Several limitations with this study must be mentioned, one of which is the small sample size. Furthermore, the relationship between CTPT and clinical findings, functional scores such as SRS-22 and ODI was not considered in this study. Future research is needed to establish the relationships between CTPT, clinical symptoms, and functional scores in ASD patients. We believe the results of this study can be used as a foundation for that purpose. Despite the above-mentioned limitations, we demonstrated CTPT could be a simple and practical index for evaluating global coronal alignment. None of the coronal tilt of L4/L5, fractional curve, and major Cobb angle was an independent predictor of global coronal alignment.
CTPT strongly correlated with C7 migration, and had a similar relationship with L4 coronal tilt, L5 coronal tilt, fractional curve and major Cobb angle. Therefore, CTPT could be a simple and practical index of evaluating global coronal alignment.

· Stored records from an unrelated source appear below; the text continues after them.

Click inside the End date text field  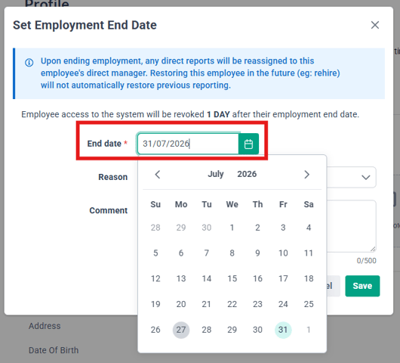[188, 144]
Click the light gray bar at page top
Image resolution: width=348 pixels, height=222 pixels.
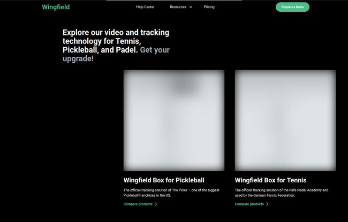(x=173, y=1)
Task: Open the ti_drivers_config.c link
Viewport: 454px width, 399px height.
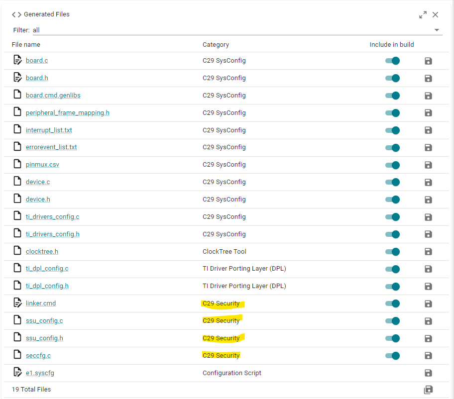Action: (x=52, y=217)
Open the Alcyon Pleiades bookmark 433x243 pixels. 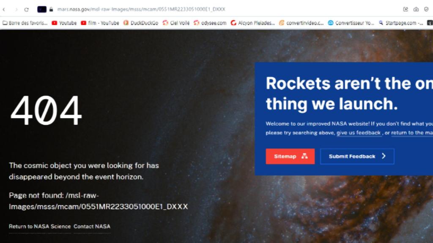click(253, 23)
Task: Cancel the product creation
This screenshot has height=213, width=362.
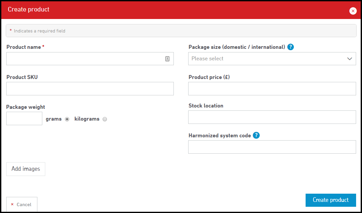Action: click(x=22, y=204)
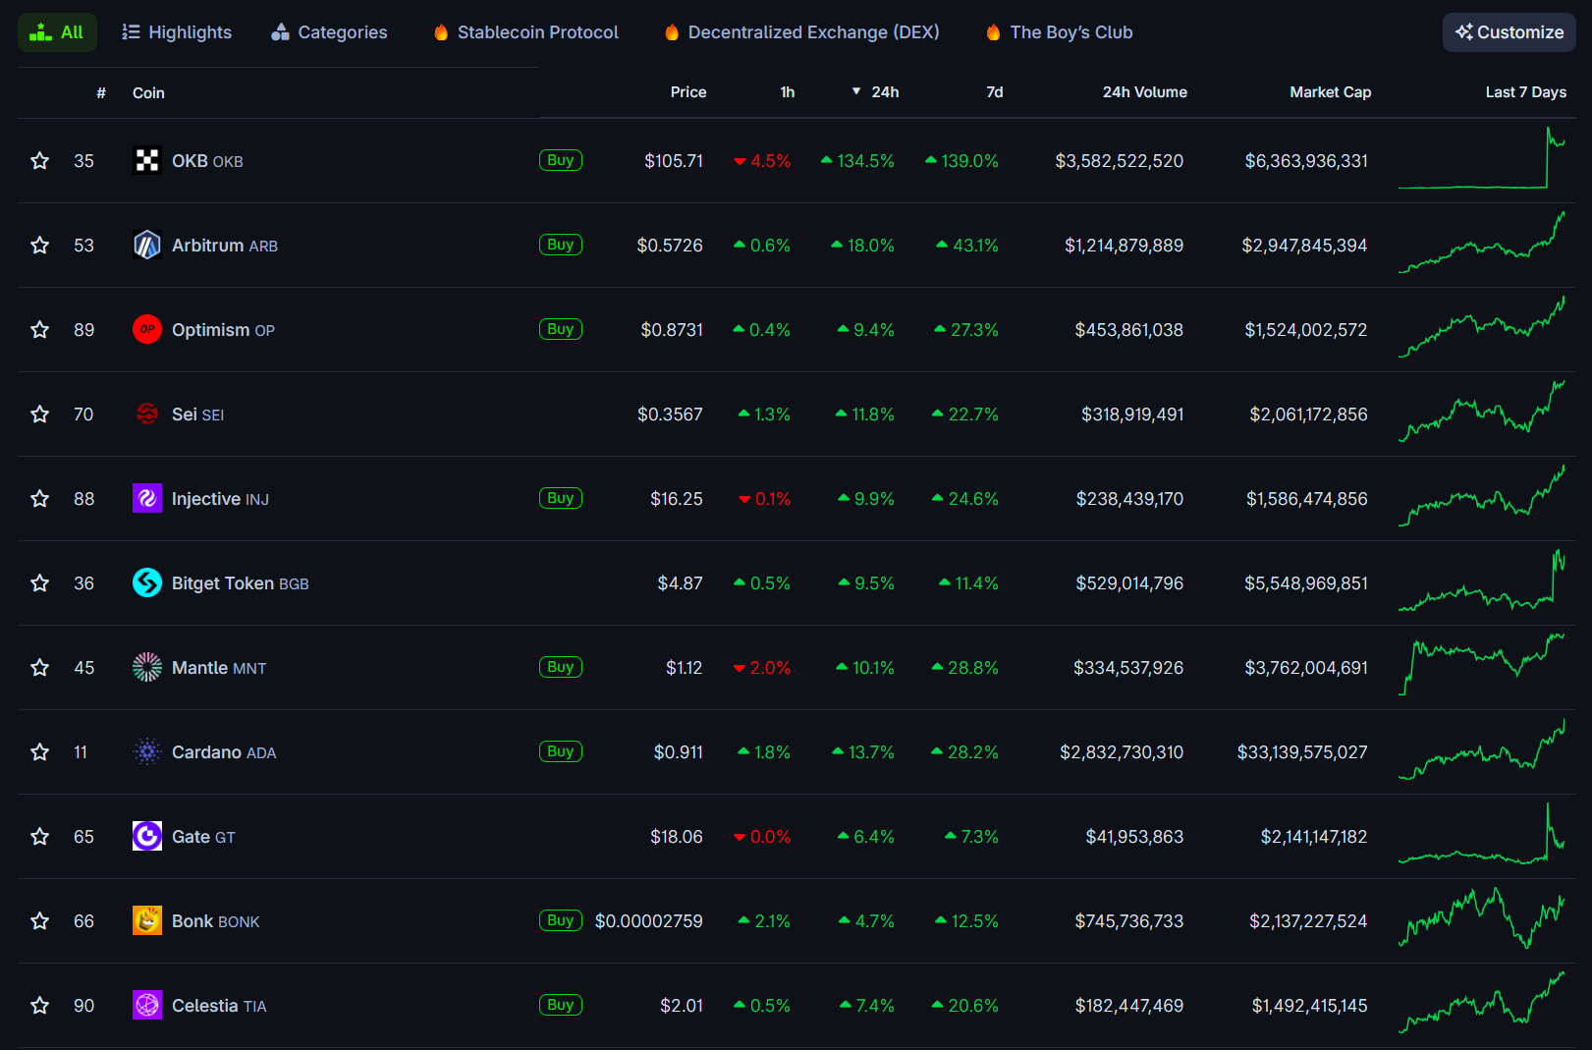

Furthermore, neither L4 coronal tilt nor L5 coronal tilt was an independent predictor of global coronal alignment.
- C7 migration had significant correlation with L4 coronal tilt and L5 coronal tilt, but neither L4 coronal tilt nor L5 coronal tilt was an independent predictor of global coronal alignment.
- Coronal T1 pelvic tilt was highly associated with C7 migration, and had a similar relationship with coronal tilt of L4 or L5, fractional curve and major Cobb angle.
- Coronal T1 pelvic tilt could be a practical index for evaluating global coronal alignment.